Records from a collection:
+===+

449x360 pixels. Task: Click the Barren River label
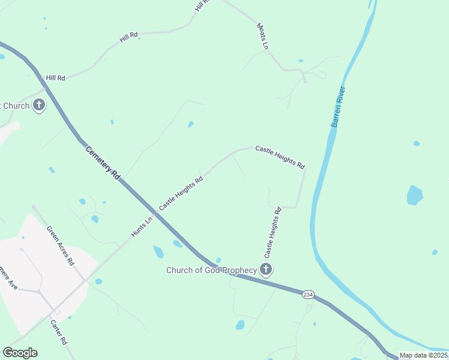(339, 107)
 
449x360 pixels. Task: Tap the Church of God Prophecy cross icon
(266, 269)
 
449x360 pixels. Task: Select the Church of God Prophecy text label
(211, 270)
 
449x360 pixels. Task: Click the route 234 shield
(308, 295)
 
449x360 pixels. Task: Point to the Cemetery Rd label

+===+

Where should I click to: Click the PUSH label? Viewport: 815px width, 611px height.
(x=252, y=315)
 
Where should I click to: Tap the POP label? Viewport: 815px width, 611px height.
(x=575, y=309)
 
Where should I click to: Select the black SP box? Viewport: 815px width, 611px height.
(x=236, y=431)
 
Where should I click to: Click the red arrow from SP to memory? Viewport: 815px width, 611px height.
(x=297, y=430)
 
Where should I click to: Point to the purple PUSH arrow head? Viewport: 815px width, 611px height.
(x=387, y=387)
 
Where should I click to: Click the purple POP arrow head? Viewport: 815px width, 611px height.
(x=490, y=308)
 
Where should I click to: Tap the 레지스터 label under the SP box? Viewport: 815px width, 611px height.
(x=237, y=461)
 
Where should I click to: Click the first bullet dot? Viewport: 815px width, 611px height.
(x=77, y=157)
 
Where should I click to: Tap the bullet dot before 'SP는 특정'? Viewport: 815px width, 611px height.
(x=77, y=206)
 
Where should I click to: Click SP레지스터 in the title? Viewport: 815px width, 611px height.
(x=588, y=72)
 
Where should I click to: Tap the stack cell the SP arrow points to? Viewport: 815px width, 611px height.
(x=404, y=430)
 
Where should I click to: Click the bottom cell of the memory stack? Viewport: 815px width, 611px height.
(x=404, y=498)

+===+

The problem
Please transcribe everything in the records above from the line containing "Where should I click to: Point" down to the line containing "(x=490, y=308)", including both of those lines.

Task result
Where should I click to: Point to the purple PUSH arrow head? Viewport: 815px width, 611px height.
(x=387, y=387)
 
Where should I click to: Click the purple POP arrow head? Viewport: 815px width, 611px height.
(x=490, y=308)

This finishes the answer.